Quote the material exactly from the line that contains "日本伝統文化振興財団 作品検索（CD・DVDを探す） (512, 114)" through its last line. Any pictures are to be left out.

» LISTED ENTRIES
- Opening Delimiter -
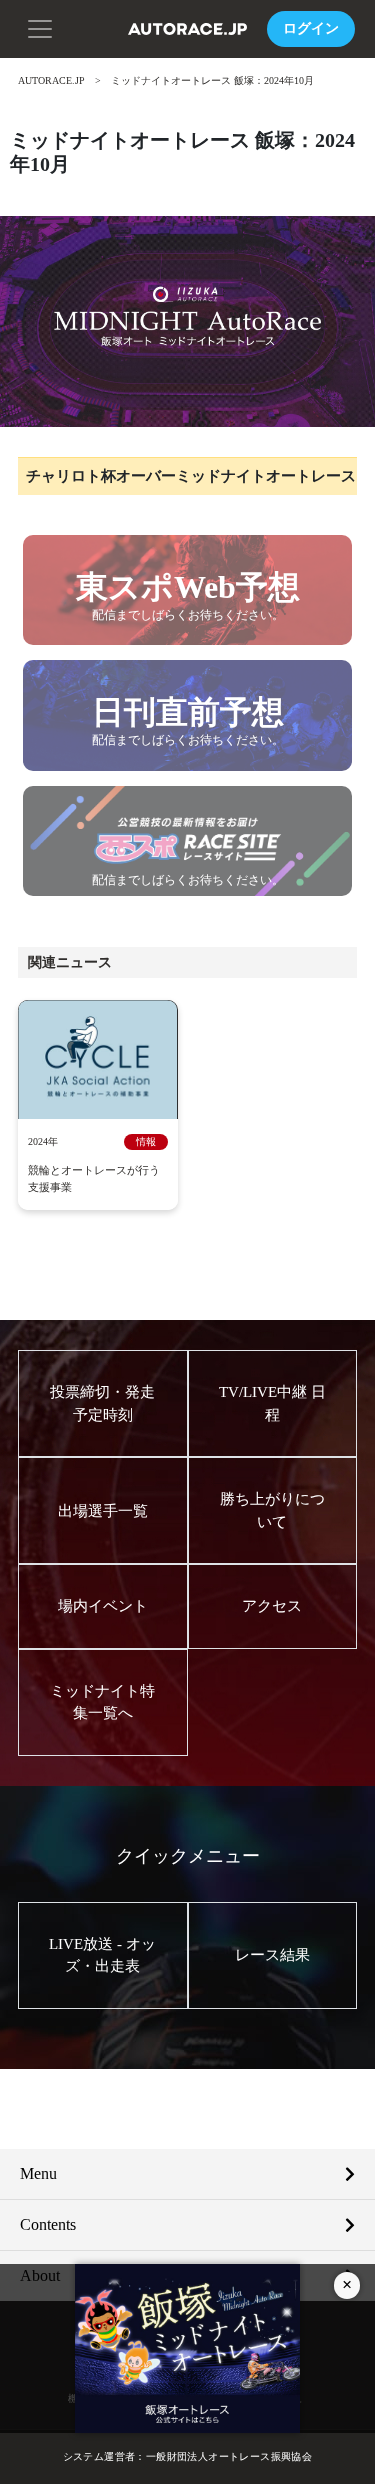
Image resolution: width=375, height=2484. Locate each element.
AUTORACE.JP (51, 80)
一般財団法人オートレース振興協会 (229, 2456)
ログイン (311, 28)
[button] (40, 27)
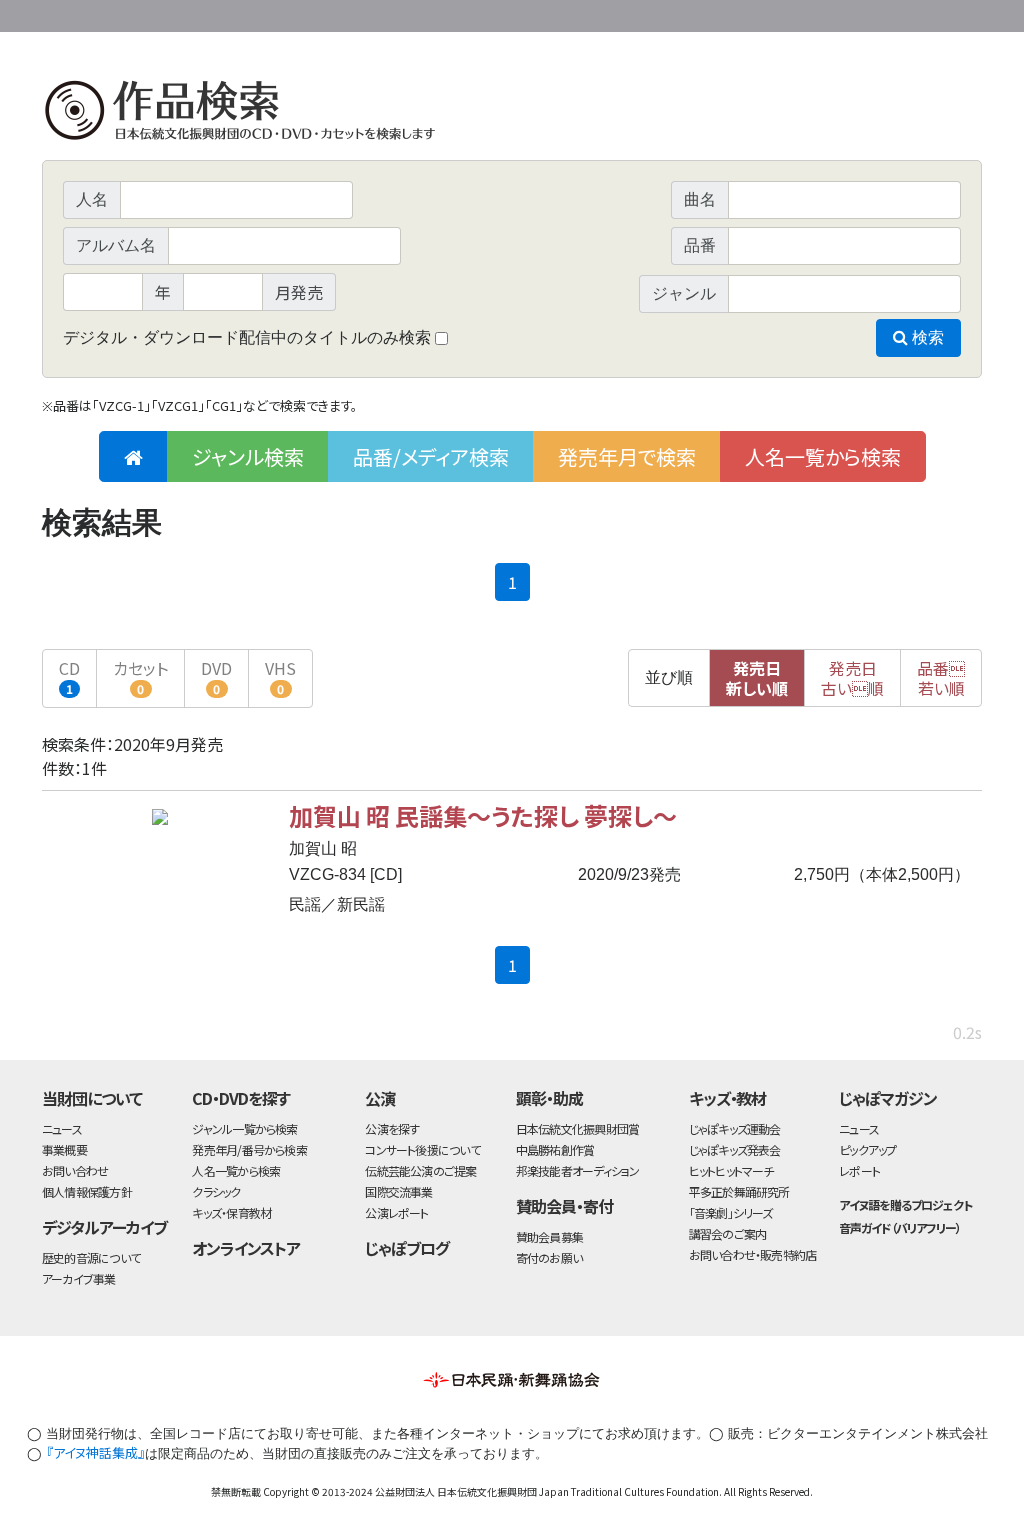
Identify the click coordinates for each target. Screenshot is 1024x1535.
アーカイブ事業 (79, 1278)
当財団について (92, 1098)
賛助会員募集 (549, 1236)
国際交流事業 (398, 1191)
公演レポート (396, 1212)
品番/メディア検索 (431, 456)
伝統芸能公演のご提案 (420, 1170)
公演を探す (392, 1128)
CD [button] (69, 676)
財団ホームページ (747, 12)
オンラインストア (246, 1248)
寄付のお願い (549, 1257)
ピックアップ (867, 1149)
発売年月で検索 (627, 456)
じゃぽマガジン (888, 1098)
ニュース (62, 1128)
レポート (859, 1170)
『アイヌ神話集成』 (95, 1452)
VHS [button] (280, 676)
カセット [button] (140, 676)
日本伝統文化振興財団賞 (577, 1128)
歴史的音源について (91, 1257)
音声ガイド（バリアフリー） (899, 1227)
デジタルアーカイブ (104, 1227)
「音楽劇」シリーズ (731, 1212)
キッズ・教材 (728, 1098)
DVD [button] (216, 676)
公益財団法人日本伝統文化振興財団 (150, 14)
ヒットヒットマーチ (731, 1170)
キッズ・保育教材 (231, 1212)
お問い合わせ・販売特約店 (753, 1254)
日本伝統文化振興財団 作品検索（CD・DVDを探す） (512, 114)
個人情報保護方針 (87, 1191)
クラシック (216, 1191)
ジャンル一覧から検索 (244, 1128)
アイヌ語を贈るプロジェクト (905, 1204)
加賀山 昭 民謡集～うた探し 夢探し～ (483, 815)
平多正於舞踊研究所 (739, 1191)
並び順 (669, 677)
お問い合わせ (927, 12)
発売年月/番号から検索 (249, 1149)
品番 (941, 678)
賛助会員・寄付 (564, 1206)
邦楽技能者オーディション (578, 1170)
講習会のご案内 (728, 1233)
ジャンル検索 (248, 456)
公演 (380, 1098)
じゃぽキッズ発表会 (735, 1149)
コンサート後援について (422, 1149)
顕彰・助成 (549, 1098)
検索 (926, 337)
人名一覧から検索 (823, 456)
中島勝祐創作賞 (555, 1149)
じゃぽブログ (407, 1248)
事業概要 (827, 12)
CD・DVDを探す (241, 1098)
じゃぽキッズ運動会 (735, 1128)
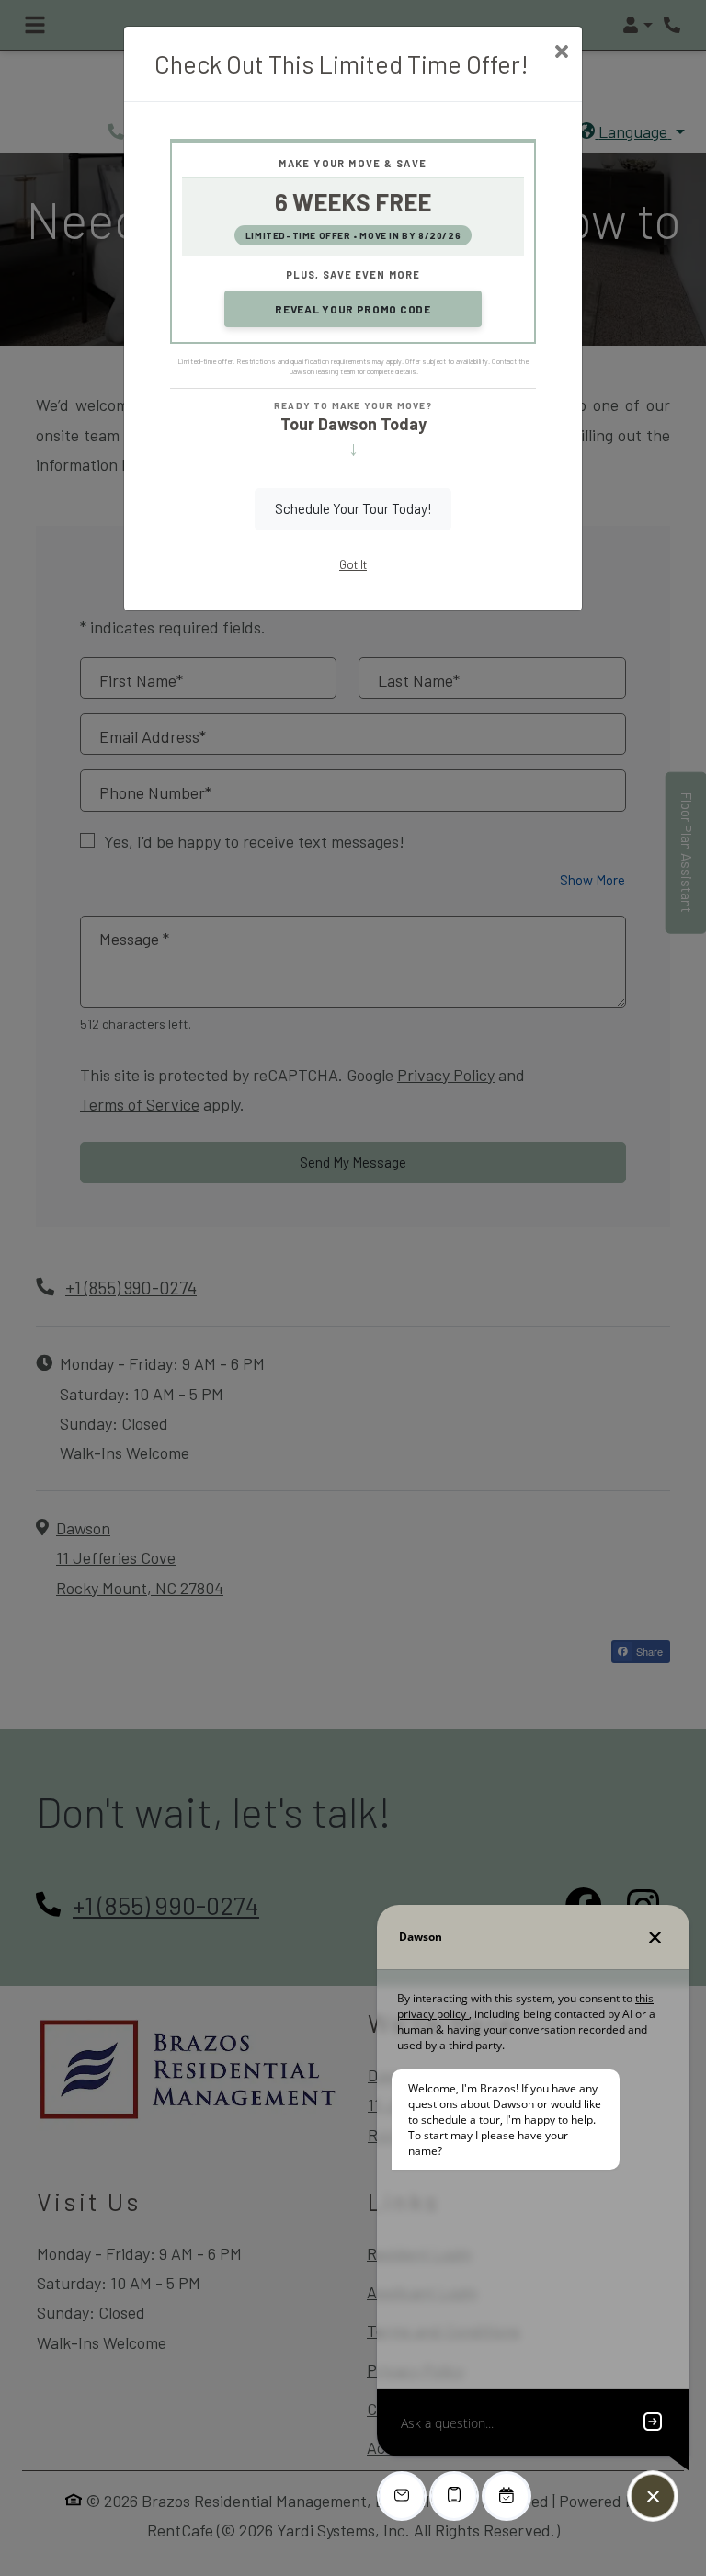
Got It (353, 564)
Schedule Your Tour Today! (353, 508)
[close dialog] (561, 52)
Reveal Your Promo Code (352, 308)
- Closing Delimiter -
» ANSWER BOX
日本伝統文化振興財団 作品検索（CD・DVDを探す） (512, 114)
個人情報保護方針 (87, 1191)
クラシック (216, 1191)
ジャンル一覧から検索 (244, 1128)
アイヌ語を贈るプロジェクト (905, 1204)
加賀山 昭 民謡集～うた探し 夢探し～ (483, 815)
平多正於舞踊研究所 (739, 1191)
並び順 (669, 677)
お問い合わせ (927, 12)
発売年月/番号から検索 (249, 1149)
品番 (941, 678)
賛助会員・寄付 (564, 1206)
邦楽技能者オーディション (578, 1170)
講習会のご案内 (728, 1233)
ジャンル検索 (248, 456)
公演 (380, 1098)
じゃぽキッズ発表会 (735, 1149)
コンサート後援について (422, 1149)
顕彰・助成 (549, 1098)
検索 (926, 337)
人名一覧から検索 (823, 456)
中島勝祐創作賞 (555, 1149)
じゃぽブログ (407, 1248)
事業概要 (827, 12)
CD・DVDを探す (241, 1098)
じゃぽキッズ運動会 (735, 1128)
Got It (353, 564)
Schedule Your Tour Today! (353, 508)
[close dialog] (561, 52)
Reveal Your Promo Code (352, 308)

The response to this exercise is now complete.